==== Given data ====

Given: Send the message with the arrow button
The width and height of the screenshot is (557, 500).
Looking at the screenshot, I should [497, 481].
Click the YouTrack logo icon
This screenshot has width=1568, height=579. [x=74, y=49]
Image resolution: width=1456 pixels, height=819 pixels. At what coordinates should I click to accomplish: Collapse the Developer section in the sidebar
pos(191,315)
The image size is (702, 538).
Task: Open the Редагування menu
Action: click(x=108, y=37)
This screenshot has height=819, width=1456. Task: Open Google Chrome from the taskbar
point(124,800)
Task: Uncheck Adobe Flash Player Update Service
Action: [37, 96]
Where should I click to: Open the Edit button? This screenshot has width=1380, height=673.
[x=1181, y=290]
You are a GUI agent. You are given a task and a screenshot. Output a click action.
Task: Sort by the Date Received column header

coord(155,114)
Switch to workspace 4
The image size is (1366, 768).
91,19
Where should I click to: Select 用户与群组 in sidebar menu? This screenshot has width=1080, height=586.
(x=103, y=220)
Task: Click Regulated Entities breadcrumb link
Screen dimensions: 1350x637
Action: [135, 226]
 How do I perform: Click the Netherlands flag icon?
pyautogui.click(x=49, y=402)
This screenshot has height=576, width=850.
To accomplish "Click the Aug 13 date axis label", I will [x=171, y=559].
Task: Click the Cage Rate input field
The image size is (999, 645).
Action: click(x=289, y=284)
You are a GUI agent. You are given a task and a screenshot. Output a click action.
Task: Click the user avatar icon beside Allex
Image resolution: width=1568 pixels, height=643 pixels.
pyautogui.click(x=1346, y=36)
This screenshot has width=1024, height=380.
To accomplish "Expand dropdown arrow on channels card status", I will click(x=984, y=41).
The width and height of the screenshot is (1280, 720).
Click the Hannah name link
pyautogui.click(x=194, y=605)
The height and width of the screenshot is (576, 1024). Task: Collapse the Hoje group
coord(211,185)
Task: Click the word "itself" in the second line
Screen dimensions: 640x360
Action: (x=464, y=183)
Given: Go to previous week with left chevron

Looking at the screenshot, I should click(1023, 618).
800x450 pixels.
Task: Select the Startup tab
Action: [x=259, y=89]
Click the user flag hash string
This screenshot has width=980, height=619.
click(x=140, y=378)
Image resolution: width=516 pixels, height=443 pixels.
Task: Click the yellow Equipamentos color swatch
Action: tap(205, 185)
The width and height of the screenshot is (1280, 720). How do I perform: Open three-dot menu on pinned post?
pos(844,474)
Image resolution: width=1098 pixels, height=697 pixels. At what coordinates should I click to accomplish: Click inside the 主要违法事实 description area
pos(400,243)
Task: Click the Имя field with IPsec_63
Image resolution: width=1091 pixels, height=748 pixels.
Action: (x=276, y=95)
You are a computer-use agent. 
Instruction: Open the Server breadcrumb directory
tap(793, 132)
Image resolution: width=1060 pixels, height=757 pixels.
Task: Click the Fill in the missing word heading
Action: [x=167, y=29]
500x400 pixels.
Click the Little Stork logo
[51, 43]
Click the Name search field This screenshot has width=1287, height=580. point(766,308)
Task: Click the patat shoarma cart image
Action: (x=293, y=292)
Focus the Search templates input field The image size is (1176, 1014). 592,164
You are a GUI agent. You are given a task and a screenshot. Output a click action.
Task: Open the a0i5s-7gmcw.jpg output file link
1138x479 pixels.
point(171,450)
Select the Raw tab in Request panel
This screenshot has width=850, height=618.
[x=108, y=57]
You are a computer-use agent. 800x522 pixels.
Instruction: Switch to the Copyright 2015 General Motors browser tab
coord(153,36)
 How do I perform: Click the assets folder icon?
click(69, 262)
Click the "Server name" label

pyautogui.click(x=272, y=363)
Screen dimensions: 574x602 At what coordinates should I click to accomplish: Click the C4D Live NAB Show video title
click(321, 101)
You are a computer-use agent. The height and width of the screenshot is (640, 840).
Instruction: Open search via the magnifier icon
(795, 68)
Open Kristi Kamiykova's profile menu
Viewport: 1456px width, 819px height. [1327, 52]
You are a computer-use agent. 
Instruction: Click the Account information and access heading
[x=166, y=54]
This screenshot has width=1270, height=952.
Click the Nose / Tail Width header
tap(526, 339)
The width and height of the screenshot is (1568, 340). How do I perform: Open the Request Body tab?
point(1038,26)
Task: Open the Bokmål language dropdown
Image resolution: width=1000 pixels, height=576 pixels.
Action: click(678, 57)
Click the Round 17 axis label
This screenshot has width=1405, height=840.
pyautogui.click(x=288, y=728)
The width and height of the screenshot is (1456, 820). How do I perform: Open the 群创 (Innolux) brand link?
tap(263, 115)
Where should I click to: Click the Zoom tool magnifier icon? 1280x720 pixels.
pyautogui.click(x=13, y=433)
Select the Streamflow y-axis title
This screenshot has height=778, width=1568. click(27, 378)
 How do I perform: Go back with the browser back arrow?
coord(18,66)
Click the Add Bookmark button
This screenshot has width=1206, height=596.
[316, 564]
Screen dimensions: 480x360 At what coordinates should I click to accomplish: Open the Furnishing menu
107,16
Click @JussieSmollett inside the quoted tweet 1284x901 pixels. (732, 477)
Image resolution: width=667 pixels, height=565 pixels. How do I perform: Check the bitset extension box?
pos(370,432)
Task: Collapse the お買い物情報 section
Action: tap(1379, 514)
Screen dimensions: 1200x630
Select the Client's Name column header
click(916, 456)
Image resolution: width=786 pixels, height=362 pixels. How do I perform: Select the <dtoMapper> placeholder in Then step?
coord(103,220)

====

* [Task statement] Exactly as written, output all of the entries.

* [Output]
Given: Send the message with the arrow button
The width and height of the screenshot is (557, 500).
Looking at the screenshot, I should [497, 481].
Click the YouTrack logo icon
This screenshot has width=1568, height=579. [x=74, y=49]
Image resolution: width=1456 pixels, height=819 pixels. At what coordinates should I click to accomplish: Collapse the Developer section in the sidebar
pos(191,315)
The image size is (702, 538).
Task: Open the Редагування menu
Action: click(x=108, y=37)
This screenshot has height=819, width=1456. Task: Open Google Chrome from the taskbar
point(124,800)
Task: Uncheck Adobe Flash Player Update Service
Action: [37, 96]
Where should I click to: Open the Edit button? This screenshot has width=1380, height=673.
[x=1181, y=290]
You are a GUI agent. You are given a task and a screenshot. Output a click action.
Task: Sort by the Date Received column header

coord(155,114)
Switch to workspace 4
The image size is (1366, 768).
91,19
Where should I click to: Select 用户与群组 in sidebar menu? This screenshot has width=1080, height=586.
(x=103, y=220)
Task: Click Regulated Entities breadcrumb link
Screen dimensions: 1350x637
Action: [135, 226]
 How do I perform: Click the Netherlands flag icon?
pyautogui.click(x=49, y=402)
This screenshot has height=576, width=850.
To accomplish "Click the Aug 13 date axis label", I will [x=171, y=559].
Task: Click the Cage Rate input field
The image size is (999, 645).
Action: click(x=289, y=284)
You are a GUI agent. You are given a task and a screenshot. Output a click action.
Task: Click the user avatar icon beside Allex
Image resolution: width=1568 pixels, height=643 pixels.
pyautogui.click(x=1346, y=36)
This screenshot has width=1024, height=380.
To accomplish "Expand dropdown arrow on channels card status", I will click(x=984, y=41).
The width and height of the screenshot is (1280, 720).
Click the Hannah name link
pyautogui.click(x=194, y=605)
The height and width of the screenshot is (576, 1024). Task: Collapse the Hoje group
coord(211,185)
Task: Click the word "itself" in the second line
Screen dimensions: 640x360
Action: (x=464, y=183)
Given: Go to previous week with left chevron

Looking at the screenshot, I should click(1023, 618).
800x450 pixels.
Task: Select the Startup tab
Action: [x=259, y=89]
Click the user flag hash string
This screenshot has width=980, height=619.
click(x=140, y=378)
Image resolution: width=516 pixels, height=443 pixels.
Task: Click the yellow Equipamentos color swatch
Action: tap(205, 185)
The width and height of the screenshot is (1280, 720). How do I perform: Open three-dot menu on pinned post?
pos(844,474)
Image resolution: width=1098 pixels, height=697 pixels. At what coordinates should I click to accomplish: Click inside the 主要违法事实 description area
pos(400,243)
Task: Click the Имя field with IPsec_63
Image resolution: width=1091 pixels, height=748 pixels.
Action: (x=276, y=95)
You are a computer-use agent. 
Instruction: Open the Server breadcrumb directory
tap(793, 132)
Image resolution: width=1060 pixels, height=757 pixels.
Task: Click the Fill in the missing word heading
Action: [x=167, y=29]
500x400 pixels.
Click the Little Stork logo
[51, 43]
Click the Name search field This screenshot has width=1287, height=580. point(766,308)
Task: Click the patat shoarma cart image
Action: (x=293, y=292)
Focus the Search templates input field The image size is (1176, 1014). 592,164
You are a GUI agent. You are given a task and a screenshot. Output a click action.
Task: Open the a0i5s-7gmcw.jpg output file link
1138x479 pixels.
point(171,450)
Select the Raw tab in Request panel
This screenshot has width=850, height=618.
[x=108, y=57]
You are a computer-use agent. 800x522 pixels.
Instruction: Switch to the Copyright 2015 General Motors browser tab
coord(153,36)
 How do I perform: Click the assets folder icon?
click(69, 262)
Click the "Server name" label

pyautogui.click(x=272, y=363)
Screen dimensions: 574x602 At what coordinates should I click to accomplish: Click the C4D Live NAB Show video title
click(321, 101)
You are a computer-use agent. The height and width of the screenshot is (640, 840).
Instruction: Open search via the magnifier icon
(795, 68)
Open Kristi Kamiykova's profile menu
Viewport: 1456px width, 819px height. [1327, 52]
You are a computer-use agent. 
Instruction: Click the Account information and access heading
[x=166, y=54]
This screenshot has width=1270, height=952.
Click the Nose / Tail Width header
tap(526, 339)
The width and height of the screenshot is (1568, 340). How do I perform: Open the Request Body tab?
point(1038,26)
Task: Open the Bokmål language dropdown
Image resolution: width=1000 pixels, height=576 pixels.
Action: click(678, 57)
Click the Round 17 axis label
This screenshot has width=1405, height=840.
pyautogui.click(x=288, y=728)
The width and height of the screenshot is (1456, 820). How do I perform: Open the 群创 (Innolux) brand link?
tap(263, 115)
Where should I click to: Click the Zoom tool magnifier icon? 1280x720 pixels.
pyautogui.click(x=13, y=433)
Select the Streamflow y-axis title
This screenshot has height=778, width=1568. click(27, 378)
 How do I perform: Go back with the browser back arrow?
coord(18,66)
Click the Add Bookmark button
This screenshot has width=1206, height=596.
[316, 564]
Screen dimensions: 480x360 At what coordinates should I click to accomplish: Open the Furnishing menu
107,16
Click @JussieSmollett inside the quoted tweet 1284x901 pixels. (732, 477)
Image resolution: width=667 pixels, height=565 pixels. How do I perform: Check the bitset extension box?
pos(370,432)
Task: Collapse the お買い物情報 section
Action: tap(1379, 514)
Screen dimensions: 1200x630
Select the Client's Name column header
click(916, 456)
Image resolution: width=786 pixels, height=362 pixels. How do I perform: Select the <dtoMapper> placeholder in Then step?
coord(103,220)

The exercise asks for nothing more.